Lexus is almost 11 months old and looking great. She is the only doe that won't let me near her but I think she is growing great. Maybe after she kids next year she will calm down. She is big enough I probably could have bred her this year. But I like to wait.


----------



## Jessica84 (Oct 27, 2011)

She's telling you what she thinks of you in that second picture huh? It's always the pretty ones who don't like us


----------



## ksalvagno (Oct 6, 2009)

Pretty girl!


----------



## RPC (Nov 6, 2009)

You bet she is. She does not like me one bit. I don't know what her deal it. Her mom was my bottle baby and even after I sold her she was still friendly. But her kids have been nutts. Mercedes does not want me to mess with her but will come up to me. Hoof trimming time is always super fun.


----------



## toth boer goats (Jul 20, 2008)

Nice.


----------



## nancy d (Oct 5, 2007)

What a beautiful girl! Love her winter fuzz too.
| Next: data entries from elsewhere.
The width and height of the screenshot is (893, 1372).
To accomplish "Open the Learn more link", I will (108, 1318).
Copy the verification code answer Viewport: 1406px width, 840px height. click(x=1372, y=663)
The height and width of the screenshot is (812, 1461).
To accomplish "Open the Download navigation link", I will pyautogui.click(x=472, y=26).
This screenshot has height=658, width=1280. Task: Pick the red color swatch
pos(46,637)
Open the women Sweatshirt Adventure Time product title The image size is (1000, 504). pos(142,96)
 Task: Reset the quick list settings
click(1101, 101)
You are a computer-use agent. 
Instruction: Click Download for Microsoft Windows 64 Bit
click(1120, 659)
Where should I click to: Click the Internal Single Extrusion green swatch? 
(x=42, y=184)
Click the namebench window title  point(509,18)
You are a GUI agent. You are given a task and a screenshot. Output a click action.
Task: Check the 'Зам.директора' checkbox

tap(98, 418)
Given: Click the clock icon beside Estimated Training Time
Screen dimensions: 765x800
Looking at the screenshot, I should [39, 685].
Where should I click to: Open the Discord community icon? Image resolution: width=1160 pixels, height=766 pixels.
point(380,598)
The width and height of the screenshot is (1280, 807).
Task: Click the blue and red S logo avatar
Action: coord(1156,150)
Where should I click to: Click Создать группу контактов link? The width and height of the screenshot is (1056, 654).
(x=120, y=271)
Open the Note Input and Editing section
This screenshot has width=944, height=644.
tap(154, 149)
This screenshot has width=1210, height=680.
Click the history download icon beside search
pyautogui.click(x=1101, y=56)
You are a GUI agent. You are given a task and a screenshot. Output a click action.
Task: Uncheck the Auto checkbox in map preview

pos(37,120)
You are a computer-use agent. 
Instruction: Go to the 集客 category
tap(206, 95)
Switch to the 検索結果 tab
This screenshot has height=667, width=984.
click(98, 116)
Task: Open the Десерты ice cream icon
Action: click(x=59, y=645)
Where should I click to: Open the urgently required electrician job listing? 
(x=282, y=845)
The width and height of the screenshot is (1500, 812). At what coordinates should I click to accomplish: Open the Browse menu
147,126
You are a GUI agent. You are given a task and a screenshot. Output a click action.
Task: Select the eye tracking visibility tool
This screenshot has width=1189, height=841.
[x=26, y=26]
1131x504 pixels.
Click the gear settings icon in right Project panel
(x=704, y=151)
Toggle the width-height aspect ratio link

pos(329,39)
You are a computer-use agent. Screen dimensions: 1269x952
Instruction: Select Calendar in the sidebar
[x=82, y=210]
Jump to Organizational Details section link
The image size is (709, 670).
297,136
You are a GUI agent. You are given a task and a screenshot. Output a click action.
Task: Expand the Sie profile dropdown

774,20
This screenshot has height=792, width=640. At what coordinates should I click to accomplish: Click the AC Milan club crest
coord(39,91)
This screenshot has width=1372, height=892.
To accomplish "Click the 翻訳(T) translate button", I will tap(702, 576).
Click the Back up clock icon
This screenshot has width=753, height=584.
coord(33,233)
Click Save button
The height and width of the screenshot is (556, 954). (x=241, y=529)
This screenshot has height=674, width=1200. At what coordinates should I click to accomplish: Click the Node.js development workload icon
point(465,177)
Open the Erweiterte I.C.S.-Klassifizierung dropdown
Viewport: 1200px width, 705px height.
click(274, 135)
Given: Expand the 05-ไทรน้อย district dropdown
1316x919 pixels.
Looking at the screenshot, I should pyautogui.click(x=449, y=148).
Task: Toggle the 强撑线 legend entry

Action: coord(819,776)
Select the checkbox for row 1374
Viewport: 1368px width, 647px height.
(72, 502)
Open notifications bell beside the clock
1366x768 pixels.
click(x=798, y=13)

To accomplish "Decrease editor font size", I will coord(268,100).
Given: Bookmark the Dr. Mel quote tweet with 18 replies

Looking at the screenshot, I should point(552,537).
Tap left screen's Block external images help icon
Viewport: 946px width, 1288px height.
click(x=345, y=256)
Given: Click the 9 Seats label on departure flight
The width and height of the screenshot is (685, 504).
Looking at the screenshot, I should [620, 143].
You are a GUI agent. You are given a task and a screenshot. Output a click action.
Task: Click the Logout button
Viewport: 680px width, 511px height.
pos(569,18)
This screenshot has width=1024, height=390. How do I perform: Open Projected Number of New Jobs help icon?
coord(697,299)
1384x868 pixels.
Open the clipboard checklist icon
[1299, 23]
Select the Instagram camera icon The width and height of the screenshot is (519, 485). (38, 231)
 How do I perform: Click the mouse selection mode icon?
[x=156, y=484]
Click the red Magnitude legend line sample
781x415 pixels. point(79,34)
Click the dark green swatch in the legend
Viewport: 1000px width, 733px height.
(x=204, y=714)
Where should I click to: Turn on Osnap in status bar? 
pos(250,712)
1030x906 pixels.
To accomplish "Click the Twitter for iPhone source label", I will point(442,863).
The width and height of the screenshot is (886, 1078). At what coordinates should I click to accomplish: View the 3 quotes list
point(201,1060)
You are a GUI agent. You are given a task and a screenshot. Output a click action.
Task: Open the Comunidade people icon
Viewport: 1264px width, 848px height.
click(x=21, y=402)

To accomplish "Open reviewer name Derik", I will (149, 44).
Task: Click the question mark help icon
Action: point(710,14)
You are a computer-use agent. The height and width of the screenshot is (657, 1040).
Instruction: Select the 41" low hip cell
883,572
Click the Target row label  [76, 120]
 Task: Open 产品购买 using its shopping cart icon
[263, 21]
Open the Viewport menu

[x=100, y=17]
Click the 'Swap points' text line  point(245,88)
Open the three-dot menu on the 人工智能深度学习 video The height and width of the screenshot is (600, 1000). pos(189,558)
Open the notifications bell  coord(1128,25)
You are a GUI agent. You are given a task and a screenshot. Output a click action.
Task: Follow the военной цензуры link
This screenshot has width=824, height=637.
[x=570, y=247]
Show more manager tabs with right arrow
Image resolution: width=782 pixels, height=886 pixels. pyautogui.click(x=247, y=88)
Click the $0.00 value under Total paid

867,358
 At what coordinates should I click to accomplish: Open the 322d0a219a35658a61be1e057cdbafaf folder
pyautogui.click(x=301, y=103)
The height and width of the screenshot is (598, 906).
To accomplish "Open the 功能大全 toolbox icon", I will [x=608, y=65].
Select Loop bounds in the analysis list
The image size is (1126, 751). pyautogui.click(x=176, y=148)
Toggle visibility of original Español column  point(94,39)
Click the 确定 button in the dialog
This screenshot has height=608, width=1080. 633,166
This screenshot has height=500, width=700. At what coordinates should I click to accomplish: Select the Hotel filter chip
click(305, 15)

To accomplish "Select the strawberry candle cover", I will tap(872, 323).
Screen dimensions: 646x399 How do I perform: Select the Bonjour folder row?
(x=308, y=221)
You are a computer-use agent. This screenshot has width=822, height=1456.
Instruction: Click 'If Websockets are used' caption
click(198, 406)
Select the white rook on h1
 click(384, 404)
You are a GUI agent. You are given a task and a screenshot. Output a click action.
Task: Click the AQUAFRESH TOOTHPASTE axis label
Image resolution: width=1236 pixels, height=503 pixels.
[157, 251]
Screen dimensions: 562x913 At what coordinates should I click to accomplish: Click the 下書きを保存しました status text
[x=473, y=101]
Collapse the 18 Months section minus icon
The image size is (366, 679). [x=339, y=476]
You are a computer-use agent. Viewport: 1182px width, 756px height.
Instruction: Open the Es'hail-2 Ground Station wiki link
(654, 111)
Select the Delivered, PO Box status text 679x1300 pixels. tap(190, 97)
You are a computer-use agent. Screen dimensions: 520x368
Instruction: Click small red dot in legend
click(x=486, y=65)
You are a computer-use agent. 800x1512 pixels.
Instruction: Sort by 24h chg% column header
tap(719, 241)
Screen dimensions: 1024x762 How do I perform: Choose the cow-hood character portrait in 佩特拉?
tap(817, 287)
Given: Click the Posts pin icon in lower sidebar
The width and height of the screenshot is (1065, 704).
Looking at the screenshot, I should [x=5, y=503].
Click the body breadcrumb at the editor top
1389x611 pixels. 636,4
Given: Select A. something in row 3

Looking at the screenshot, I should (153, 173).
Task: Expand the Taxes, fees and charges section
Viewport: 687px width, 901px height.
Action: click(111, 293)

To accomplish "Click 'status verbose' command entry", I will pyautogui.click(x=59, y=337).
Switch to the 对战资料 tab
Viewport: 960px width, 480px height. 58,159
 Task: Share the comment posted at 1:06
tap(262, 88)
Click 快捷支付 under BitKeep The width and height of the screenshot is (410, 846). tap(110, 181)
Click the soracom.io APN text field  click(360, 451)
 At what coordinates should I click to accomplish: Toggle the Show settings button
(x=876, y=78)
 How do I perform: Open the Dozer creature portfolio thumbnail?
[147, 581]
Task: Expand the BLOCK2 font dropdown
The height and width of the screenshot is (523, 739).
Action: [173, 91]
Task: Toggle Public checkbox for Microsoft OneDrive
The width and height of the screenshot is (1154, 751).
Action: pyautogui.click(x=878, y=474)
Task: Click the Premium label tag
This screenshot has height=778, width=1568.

It is so strange how she doesn't like you, one of mine could care less if I lived or not but if she thinks I have banana peel she sure comes a runnin.


----------



## RPC (Nov 6, 2009)

She really doesn't have much fluff like some of my other girls. It is kind of weird but she is still pretty slick. Guess she is fat enough she doesn't need much winter coat.


----------



## Crossroads Boers (Feb 19, 2011)

Pretty doe!


----------



## Riverside Fainters (Feb 6, 2013)

Its always the nice looking ones. My one doe is built like a tank and think she would do well in shows if she would allow me to set her up somewhat, but no... touch her and she squats or jumps...


----------



## RPC (Nov 6, 2009)

If I could touch her I would be tempted to show her


----------